The breakdown by country of the fully exempt European Tour players for 2015. The graphic does not include medical or career money exemptions.

Irish golf will have six players with full European Tour cards for the 2015 season which begins in Sun City this week. With Rory McIlroy, Graeme McDowell, Darren Clarke and Pádraig Harrington boasting nine major wins between them, it would seem cherish to suggest that we are not pulling our weight. And yet beyond the doors of the VIP lounge occupied by these superstars there are a lot of struggling professional golfers.

Yes, players like Paul McGinley, Gareth Maybin, Peter Lawrie, Simon Thornton and Kevin Phelan will get starts in 2015, but the short term future is unclear.

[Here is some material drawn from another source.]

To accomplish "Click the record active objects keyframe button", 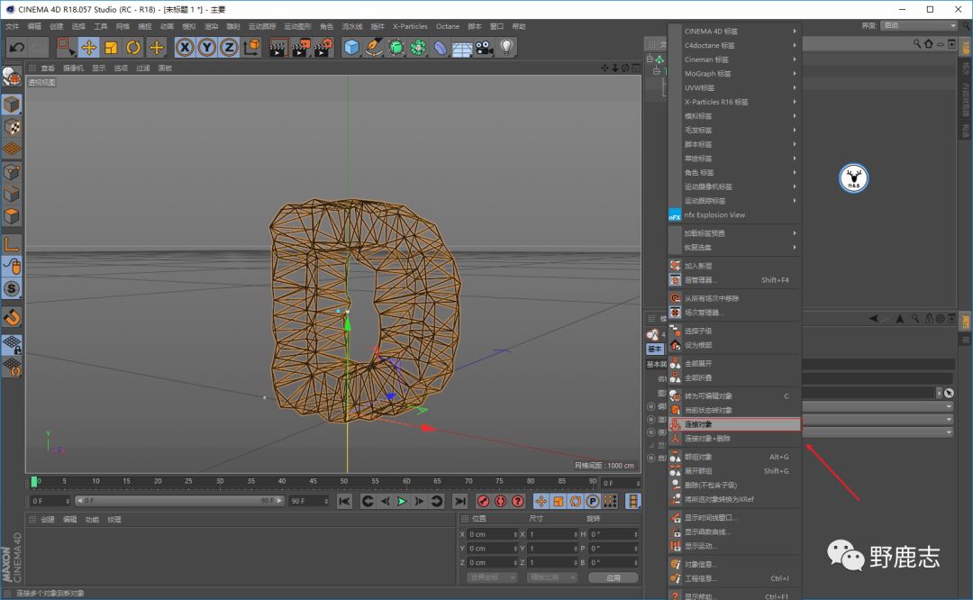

Alan Dunbar, Paul Cutler, Brendan McCarroll, Brian Casey, Reeve Whitson, Rory McNamara and Jonny Caldwell have all won big events as amateurs and now need to step up as pros while others such as Mick McGeady and Colm Moriarty have so far failed to push on from their early successes on the Challenge Tour.

But with no Irish players emerging from the Qualifying School or the Challenge Tour this year, we must look to West Waterford's Seamus Power on the Web.com Tour and Niall Turner on the Asian Tour for success stories outside the Europe.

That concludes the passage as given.